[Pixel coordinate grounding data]
________________________
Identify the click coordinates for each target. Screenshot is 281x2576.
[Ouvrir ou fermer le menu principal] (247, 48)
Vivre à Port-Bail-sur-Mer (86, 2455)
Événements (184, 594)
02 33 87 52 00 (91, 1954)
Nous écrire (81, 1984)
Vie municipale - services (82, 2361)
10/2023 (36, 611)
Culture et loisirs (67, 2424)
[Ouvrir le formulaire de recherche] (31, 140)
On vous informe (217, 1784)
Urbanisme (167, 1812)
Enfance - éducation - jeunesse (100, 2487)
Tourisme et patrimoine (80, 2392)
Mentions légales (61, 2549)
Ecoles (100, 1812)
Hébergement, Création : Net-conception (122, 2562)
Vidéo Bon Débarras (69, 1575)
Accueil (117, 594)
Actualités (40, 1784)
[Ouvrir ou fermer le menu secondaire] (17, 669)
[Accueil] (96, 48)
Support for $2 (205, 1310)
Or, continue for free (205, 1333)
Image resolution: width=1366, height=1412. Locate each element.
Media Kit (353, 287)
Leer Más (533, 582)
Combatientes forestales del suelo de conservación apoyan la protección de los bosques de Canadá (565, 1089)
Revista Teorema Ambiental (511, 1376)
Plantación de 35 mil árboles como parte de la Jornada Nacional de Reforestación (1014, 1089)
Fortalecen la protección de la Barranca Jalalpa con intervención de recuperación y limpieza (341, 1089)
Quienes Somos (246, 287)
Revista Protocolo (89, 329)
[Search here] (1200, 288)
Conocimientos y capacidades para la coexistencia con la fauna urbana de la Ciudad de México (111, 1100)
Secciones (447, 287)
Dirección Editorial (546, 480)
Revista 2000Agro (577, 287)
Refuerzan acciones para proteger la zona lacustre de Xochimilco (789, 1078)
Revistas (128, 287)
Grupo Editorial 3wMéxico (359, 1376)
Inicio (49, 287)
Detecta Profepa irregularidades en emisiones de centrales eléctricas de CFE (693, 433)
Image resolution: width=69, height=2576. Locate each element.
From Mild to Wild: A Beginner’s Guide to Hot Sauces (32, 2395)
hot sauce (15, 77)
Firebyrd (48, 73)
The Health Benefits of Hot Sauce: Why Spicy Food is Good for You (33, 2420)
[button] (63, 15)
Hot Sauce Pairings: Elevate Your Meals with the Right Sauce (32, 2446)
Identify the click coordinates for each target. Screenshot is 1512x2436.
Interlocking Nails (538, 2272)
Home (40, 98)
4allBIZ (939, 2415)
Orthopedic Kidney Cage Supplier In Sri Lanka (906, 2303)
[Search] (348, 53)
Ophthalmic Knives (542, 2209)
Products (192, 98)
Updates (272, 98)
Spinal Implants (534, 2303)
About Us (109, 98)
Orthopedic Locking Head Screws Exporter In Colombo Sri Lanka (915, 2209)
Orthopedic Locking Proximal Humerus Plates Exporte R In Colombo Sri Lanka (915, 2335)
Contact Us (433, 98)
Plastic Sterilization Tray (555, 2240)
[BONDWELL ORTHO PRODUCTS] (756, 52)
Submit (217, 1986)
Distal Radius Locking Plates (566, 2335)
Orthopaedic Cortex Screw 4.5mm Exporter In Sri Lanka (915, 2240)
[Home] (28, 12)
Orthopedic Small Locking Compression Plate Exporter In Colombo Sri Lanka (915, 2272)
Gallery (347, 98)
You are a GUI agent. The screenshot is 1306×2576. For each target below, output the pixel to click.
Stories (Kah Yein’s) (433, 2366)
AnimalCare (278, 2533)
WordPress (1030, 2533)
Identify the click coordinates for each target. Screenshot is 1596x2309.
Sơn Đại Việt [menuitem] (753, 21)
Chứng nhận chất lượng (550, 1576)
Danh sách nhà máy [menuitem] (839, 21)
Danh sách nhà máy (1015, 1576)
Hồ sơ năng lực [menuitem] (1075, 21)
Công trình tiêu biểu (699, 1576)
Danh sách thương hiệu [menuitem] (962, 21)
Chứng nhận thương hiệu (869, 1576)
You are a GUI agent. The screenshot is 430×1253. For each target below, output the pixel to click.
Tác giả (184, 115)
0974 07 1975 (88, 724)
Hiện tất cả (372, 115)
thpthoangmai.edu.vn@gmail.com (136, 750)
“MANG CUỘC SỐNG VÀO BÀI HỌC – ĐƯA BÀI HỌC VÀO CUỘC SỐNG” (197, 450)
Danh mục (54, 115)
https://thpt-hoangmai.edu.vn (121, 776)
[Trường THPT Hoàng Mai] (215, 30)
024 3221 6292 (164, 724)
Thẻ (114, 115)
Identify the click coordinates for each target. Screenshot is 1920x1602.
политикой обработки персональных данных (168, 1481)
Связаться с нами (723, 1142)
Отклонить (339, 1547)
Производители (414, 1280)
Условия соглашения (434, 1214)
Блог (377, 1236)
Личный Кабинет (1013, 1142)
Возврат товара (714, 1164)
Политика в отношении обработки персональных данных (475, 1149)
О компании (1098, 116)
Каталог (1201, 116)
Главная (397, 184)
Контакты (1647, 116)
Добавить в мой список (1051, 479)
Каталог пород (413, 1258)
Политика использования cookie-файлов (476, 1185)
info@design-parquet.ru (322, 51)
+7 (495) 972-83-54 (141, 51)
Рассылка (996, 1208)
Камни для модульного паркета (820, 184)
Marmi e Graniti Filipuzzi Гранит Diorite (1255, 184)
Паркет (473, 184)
________________________
* [EXERCISE]:
All lines from the one containing "Каталог (1201, 116)" down to the final line above are to be restated word for word; leave out the rest.

* [RESPONSE BOX]:
Каталог (1201, 116)
Главная (397, 184)
Контакты (1647, 116)
Добавить в мой список (1051, 479)
Каталог пород (413, 1258)
Политика использования cookie-файлов (476, 1185)
info@design-parquet.ru (322, 51)
+7 (495) 972-83-54 (141, 51)
Рассылка (996, 1208)
Камни для модульного паркета (820, 184)
Marmi e Graniti Filipuzzi Гранит Diorite (1255, 184)
Паркет (473, 184)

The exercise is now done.